→ DATA
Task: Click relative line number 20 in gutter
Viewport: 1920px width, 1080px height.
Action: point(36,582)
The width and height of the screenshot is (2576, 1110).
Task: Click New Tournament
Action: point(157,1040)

→ PROMPT
Write out every line of the material exactly as it appears.

→ TASK OUTPUT
Task: Click relative line number 20 in gutter
Viewport: 1920px width, 1080px height.
Action: point(36,582)
The width and height of the screenshot is (2576, 1110).
Task: Click New Tournament
Action: point(157,1040)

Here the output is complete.